What about the eight "also ran" teams?? Well, beginning September 1, they would also only play within their group of "also rans", thirty games. But they could have an uneven schedule, play interleague games, expand rosters, play upcoming players without worrying about diluting the team effort against "contenders". Now, teams feel some obligation to play established players if the other team is fighting for a spot in the playoffs, just out of "fairness". This should not be an issue. An unsuccessful team should not be beholden to hold back evaluating their own talent, which may benefit them in the future, simply because they're playing Tampa Bay, and the Yankees and Rays are tied atop the AL East with five games to go. If also-rans played also-rans exclusively for the last month, realistic talent assessment could take place for teams requiring improvement.
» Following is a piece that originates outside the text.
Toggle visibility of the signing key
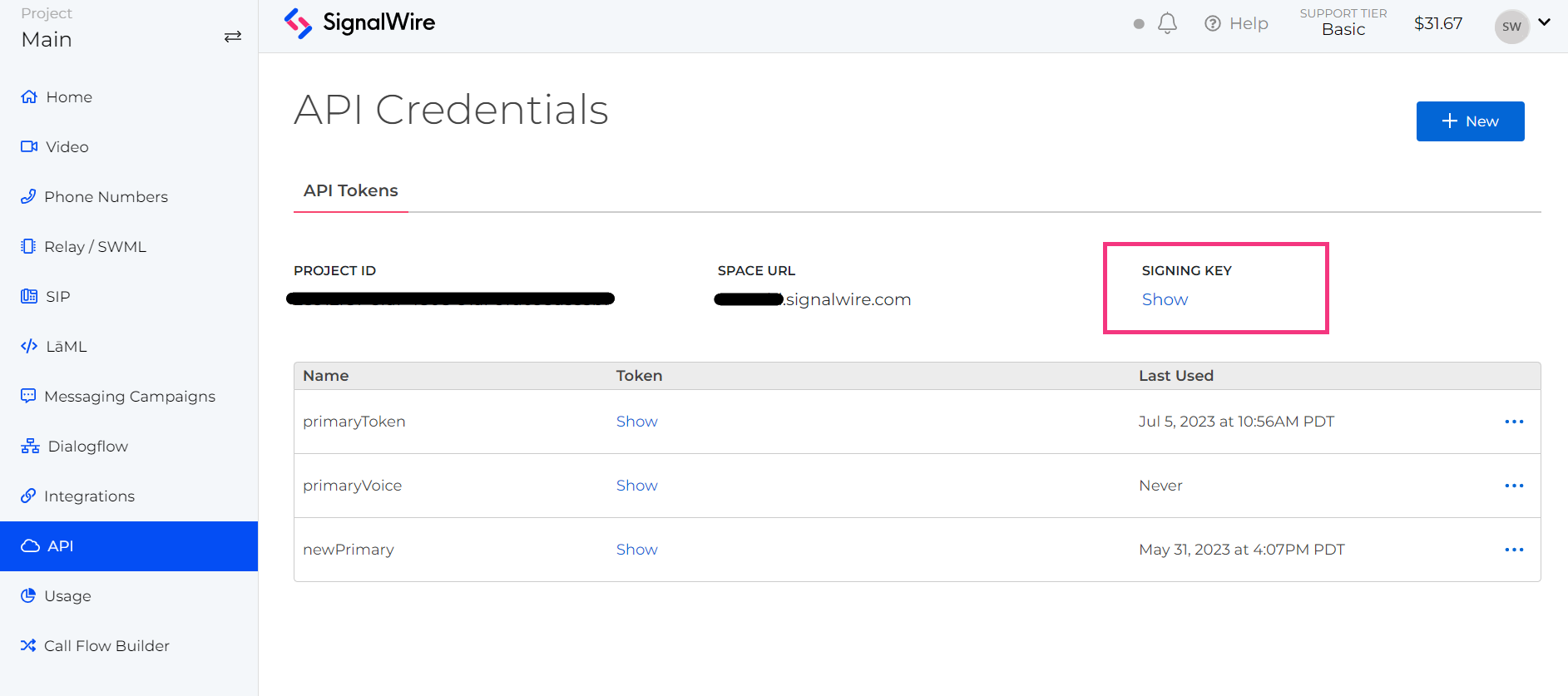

Meanwhile, the six top teams would be playing week after week in September, with a "playoff-like" atmosphere surrounding every game. This would propel MLB back to the front page of every newspaper, fan interest would concentrate, attendance for the six teams would exceed best wishes (and, ticket prices could be raised for fifteen games to quasi-playoff rates), and football would take a back seat for September....in my opinion. Right now, NFL football is so dominating over MLB play, that even the premier baseball event, the World Series, cannot be played in the daytime on weekends, because routine, normal, average NFL games get higher ratings. Why is that so? Because the NFL is in mid-season form by end of October, and MLB is down to two teams. MLB needs to avoid October. Period. ML Baseball needs to avoid fabrications like "spoilers", which dilutes interest by the mere transparency that such constructions create. People know you're lying about "spoilers", votes count for non-all-stars, and people generally shun liars, be they individual or institutional.
NBA/NHL-style playoffs, in my humble opinion, have no business in baseball. College baseball uses a round-robin tournament, while college basketball uses the 65-team, one-game loss system. Why? Because different sports require different championship systems. The MLB has shown through the years since 1994 that wild-card teams disproportionately make the World Series versus their season-long indication of strength. There is no need to keep this mis-built system. Does anyone talk about an NBA fan interfering with a ball going out of bounds, and how that affected the entire season for a team? Yet they still talk about Alou, Bart, and the Chicago Cubs. That alone (and I could write sixteen examples) is the reason that MLB should abandon NBA/NHL-style playoffs, for a more intense and fair system.
Reggie Jackson will forever be "Mr. October". Let's avoid an MLB "Mr November".